Unsent Letters is a new limited-run series at Reappropriate. Writers are invited to contribute a letter, poem, or other work that reflects on their relationship to a powerful figure who embodies or challenges them to (re)define Asian (diasporic) feminism. If you would like to contribute your own Letter, please submit here.
By Guest Contributor: Victoria M. Huỳnh
This letter is adapted from personal diary entries written while the author traveled to Cambodia for the first time last summer.
Dear Ah Ma,
Our family does not cry often. Today, they do. Mom and auntie hold your quaking body and tell you that you can go, “a ma muai lieu oh. my gek siem. Yuan liang oh ah um.” (Mom, you finished everything. Don’t strain your heart anymore. Forgive, Mom.) Why do they speak to you, if you cannot hear us anymore?

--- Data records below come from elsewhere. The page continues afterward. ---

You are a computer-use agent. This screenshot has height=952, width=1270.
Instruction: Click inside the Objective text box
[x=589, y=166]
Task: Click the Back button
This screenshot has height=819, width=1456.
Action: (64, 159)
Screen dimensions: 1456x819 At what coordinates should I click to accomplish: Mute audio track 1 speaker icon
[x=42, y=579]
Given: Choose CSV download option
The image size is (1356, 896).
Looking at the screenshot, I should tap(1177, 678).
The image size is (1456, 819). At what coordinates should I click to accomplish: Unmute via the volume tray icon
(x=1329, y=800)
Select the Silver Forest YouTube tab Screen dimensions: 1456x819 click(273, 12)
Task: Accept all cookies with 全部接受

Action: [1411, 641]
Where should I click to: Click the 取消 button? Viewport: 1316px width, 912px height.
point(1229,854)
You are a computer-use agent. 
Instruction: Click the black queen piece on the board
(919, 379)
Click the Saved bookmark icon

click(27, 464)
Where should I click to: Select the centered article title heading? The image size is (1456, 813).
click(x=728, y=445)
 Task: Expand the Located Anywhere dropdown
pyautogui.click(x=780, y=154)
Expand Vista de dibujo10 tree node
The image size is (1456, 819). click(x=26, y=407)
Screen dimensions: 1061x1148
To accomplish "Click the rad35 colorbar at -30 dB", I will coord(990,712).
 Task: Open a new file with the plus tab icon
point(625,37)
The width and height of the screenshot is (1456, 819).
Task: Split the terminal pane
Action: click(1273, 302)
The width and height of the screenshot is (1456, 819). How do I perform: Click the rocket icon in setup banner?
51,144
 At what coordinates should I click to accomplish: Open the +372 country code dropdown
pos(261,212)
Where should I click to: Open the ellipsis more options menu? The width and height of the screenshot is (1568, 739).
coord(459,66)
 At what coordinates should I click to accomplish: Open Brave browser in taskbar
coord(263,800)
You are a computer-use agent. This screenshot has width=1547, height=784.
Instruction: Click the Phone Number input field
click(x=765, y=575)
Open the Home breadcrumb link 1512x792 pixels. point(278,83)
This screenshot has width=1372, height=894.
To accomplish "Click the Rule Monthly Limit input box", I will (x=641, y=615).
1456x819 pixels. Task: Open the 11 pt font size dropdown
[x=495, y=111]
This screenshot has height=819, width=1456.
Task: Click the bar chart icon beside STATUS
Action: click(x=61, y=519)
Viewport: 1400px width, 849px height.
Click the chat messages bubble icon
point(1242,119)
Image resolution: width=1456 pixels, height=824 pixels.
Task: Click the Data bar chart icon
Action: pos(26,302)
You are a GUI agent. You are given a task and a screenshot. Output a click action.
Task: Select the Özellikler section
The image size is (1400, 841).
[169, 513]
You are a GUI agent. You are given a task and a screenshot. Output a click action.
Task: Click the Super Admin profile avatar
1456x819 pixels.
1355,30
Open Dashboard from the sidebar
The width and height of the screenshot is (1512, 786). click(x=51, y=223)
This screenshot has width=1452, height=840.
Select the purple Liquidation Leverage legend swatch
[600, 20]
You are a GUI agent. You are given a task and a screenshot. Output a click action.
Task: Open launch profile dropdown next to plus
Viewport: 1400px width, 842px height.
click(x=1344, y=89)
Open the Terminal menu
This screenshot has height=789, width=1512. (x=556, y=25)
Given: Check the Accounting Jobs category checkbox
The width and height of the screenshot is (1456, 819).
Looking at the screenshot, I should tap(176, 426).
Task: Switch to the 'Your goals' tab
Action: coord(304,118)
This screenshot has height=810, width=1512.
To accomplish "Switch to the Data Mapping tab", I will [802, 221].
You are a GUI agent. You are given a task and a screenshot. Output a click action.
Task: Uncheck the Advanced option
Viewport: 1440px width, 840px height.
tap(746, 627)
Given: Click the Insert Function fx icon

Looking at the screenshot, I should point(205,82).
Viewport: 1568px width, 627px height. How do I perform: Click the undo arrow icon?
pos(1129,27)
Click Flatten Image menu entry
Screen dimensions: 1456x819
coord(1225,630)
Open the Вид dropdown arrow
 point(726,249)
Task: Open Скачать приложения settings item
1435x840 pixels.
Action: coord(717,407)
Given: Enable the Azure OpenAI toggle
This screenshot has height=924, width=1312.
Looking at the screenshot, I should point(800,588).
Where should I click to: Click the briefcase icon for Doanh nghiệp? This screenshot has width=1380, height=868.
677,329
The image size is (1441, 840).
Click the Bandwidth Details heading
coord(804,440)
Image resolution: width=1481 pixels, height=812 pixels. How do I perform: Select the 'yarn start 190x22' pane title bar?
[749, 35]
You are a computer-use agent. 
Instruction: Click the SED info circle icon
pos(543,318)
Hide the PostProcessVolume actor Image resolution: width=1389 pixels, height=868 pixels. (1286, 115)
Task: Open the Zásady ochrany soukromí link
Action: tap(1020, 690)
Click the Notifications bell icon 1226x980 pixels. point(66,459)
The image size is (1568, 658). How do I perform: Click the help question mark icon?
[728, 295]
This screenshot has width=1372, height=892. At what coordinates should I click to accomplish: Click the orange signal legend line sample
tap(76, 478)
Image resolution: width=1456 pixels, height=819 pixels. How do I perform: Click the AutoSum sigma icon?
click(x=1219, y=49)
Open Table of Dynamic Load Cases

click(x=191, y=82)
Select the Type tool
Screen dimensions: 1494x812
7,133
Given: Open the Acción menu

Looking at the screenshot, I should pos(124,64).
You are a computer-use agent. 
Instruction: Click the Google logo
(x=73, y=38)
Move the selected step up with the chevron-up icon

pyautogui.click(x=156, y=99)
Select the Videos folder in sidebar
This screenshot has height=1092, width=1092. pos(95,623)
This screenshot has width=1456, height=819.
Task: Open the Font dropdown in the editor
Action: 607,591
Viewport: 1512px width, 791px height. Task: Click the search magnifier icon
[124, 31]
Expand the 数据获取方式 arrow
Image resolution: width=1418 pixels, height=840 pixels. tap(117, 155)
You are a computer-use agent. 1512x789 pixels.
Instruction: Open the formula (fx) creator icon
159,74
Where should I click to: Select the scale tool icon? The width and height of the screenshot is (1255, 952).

I trace your heartbeat on the heart rate monitor to remember your heart still beats, but it does not tell me you are alive. Can your heart receive us, even if our words cannot reach you?
My words are stuck in this silence. They become my unspokens:
Ah ma, ah buoi oo gek siem. Buoi tha m thie, ah ma. (Grandma, ah Buoi (author) has “strained heart.” Su Buoi cannot speak. Ah Ma.)
I cannot speak, Ah Ma. I do not know how. They took away the languages our people’s tongues knew, to take us away.
Ah ma, jia bue? Ah ma muoi mi gai? Tai diang si ha? Ah ma ai ku ka buoi boh? (Grandma, have you eaten? Grandma, what are you doing now? Watching TV? Grandma, do you want to go with me?)
And now, the oceans you fled guide you away. They took you before my words knew how to reach you.
I say, “not yet”. Not yet, not yet. You were supposed to see me walk across with my diploma—the one you gave me. Not yet, you were supposed to go to Cambodia so I could find you on your motherland’s soil. Not yet, I have these words left for you.
Ah ma, can you hear me? Duimjuu (对不起), I have not spoken to you in too long.
I am wandering in Wat Damnak, and I watch the romduol.
When this flower fell, it became severed from its tree, its roots. The more I keep it, the browner its edges get. The more the color leaves its petals. Is that what I am like?
There are so many petals here, so many fallen romduol– but so many butterflies too. Some approach me, and I wonder where they go next. Mom said that when you fled Kampuchea, and Grandpa passed away, Grandpa became a butterfly and followed you til safety. I wonder if you too, will find me then, even as a severed flower. Even fallen flowers that brown when they are away from home too long, that decay when alone for too much time…
Ah ma, It’s been over a month and a half. I left Kampuchea—and in many ways, I thought I would have left you too. I thought I would’ve left and let go of what I could not tell you. But instead, I’m holding on.
I was told by the elders, “Don’t try to understand everything at once… just let it go.”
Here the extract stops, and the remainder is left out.